25 Aug 2021
Rapid, low-cost blood analysis with standard FTIR equipment helps identify those patients more likely to develop severe disease.
Researchers in India and Australia say that a simple and rapid blood test using infrared spectroscopy is able to help clinicians identify hospital patients with Covid-19 who are most likely to suffer severe symptoms requiring intensive care.
In a small-scale study using a Fourier Transform infrared (FTIR) spectrometer from analytical equipment firm Agilent Technologies, the team was able to observe subtle spectral differences in samples from severe and non-severe patients.
The results from 130 samples were used to train an algorithm that was then tested “blind” on 30 patients.
When combined with other factors including age and existing co-morbidities like diabetes and high blood pressure, the approach identified most of the patients who went on to suffer from severe symptoms.
And although the FTIR triage did also generate a significant number of “false positive” results - patients who did not become as severely ill as the algorithm predicted - the researchers suggest the test’s accuracy can be improved, and that it should help hospitals to prioritize patients, especially in developing countries.
Michelle Hill, head of Queensland Institute of Medical Research (QIMR) Berghofer’s Precision and Systems Biomedicine Research Group, and co-author of a paper in the journal Analytical Chemistry describing the study, explained in a release from Agilent:
“We found there were measurable differences in the infrared spectra in the patients who became severely unwell. In particular, there were differences in two infrared regions that correspond to sugar and phosphate chemical groups, as well as primary amines, which occur in specific types of proteins.”
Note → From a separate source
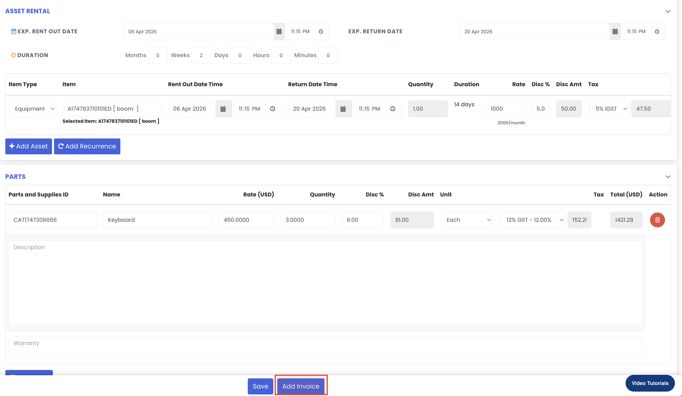Click the Add Invoice button
682x396 pixels.
tap(301, 386)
Although the precise biological reasons for those spectral changes are yet to be deduced, the relative simplicity of the approach - compared with more expensive cytokine panel tests - means that it could be particularly useful in low-resource settings.
“A simple, rapid test at the point of patient admission would transform hospital management during crises,” stated the team.
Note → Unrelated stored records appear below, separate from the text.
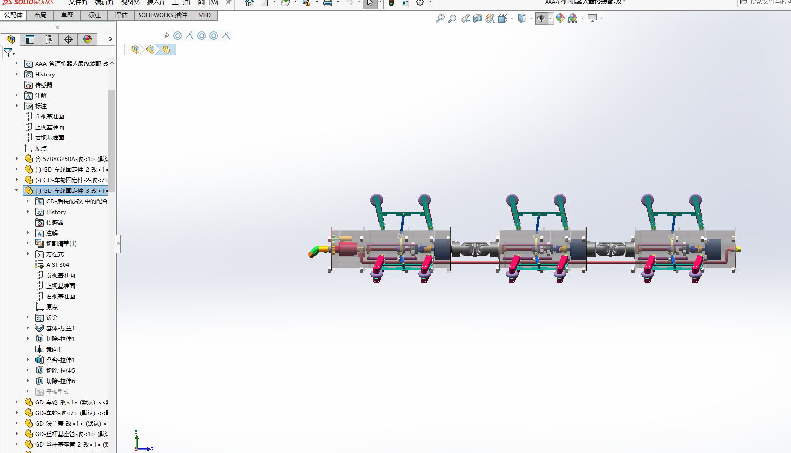Select the Zoom to Area tool
Screen dimensions: 791x453
click(x=453, y=18)
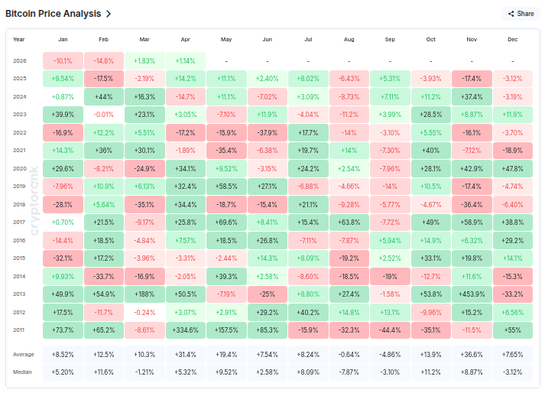Select the Median row label
The width and height of the screenshot is (545, 393).
tap(22, 372)
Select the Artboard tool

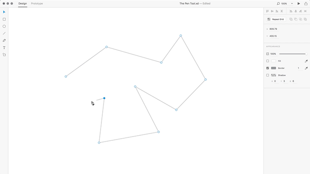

Another co-author of the paper, Sanjeeva Srivastava from Mumbai’s Indian Institute of Technology Bombay, added:
“We also found that having diabetes was a key predictor of becoming severely unwell in this group of patients, so we fed clinical parameters such as age, sex, diabetes mellitus, and hypertension into the algorithm.”
When tested on blood samples from a separate group of 30 patients the algorithm was found to have a specificity of 69.2 per cent, and a sensitivity of 94.1 per cent when predicting which patients would become severely ill.
Srivastava points out that this means it yielded more false-positives than predictions that are based solely on the clinical risk factors of age, sex, hypertension, and diabetes.
“We hope that with more testing, we can reduce these false positives,” Srivastava said.